Such assignment and points made upon the appeal in this court, so far as they invite the construction of such constitutional provisions as matters involved in the determination of any issue herein, appear to be based upon questions first raised in the motion of the defendant loan association in the trial court to vacate and set aside the judgment complained of against it, wherein it challenges such judgment as having been rendered without due process of law and in violation of the constitutional provisions mentioned in certain particulars set out.

2. Among the first matters, therefore, for determination is the status of such constitutional questions, so far as they depend for lodgment in this case upon the motion filed by the defendant loan association in the trial court to vacate and set aside such judgment, and is whether, by and through such motion, such constitutional questions have been timely raised and properly preserved for review upon appeal.

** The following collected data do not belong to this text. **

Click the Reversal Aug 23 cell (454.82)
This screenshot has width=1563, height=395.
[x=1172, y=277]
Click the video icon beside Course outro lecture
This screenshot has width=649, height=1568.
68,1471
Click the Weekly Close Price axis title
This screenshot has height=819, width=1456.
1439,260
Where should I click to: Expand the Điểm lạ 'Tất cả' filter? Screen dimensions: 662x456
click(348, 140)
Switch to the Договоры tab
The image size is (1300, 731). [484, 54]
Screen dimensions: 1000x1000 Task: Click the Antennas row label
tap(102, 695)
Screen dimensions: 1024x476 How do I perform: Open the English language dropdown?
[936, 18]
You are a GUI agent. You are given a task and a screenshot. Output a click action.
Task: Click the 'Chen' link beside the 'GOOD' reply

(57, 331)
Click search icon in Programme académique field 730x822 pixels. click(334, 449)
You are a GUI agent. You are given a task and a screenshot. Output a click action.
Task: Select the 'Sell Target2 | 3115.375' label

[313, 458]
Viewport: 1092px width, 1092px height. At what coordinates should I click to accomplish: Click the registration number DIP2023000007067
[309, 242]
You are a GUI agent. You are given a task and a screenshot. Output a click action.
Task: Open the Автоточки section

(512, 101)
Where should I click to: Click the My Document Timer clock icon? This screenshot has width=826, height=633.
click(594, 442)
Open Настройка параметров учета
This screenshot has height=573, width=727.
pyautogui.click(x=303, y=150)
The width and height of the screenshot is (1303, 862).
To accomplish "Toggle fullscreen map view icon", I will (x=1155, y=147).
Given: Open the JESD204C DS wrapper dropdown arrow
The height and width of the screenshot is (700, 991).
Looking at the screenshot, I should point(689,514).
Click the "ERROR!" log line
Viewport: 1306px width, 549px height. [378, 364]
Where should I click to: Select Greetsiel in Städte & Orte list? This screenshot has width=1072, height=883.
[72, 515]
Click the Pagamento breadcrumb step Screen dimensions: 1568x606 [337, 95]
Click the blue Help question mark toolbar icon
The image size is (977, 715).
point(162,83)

It will be noticed that such motion, while filed during the term in which the judgment was entered, was not filed until December 2, 1933, which was more than four days after the date upon which the judgment was rendered. The judgment appears to have been rendered November 17, 1933.

The motion, to be serviceable as a motion for a new trial or as a motion in arrest of judgment, was required to be filed within four days after the rendition of the judgment; otherwise, it operated only as a suggestion to the court that the judgment be set aside by the court and a new trial granted, upon its own motion, which, if not acted upon by the court at the term at which it was filed, died with the expiration of such term. [Marsala v. Marsala, 288 Mo. 501, 232 S.W. 1048; State ex rel. Conant v. Trimble, 311 Mo. 128, 277 S.W....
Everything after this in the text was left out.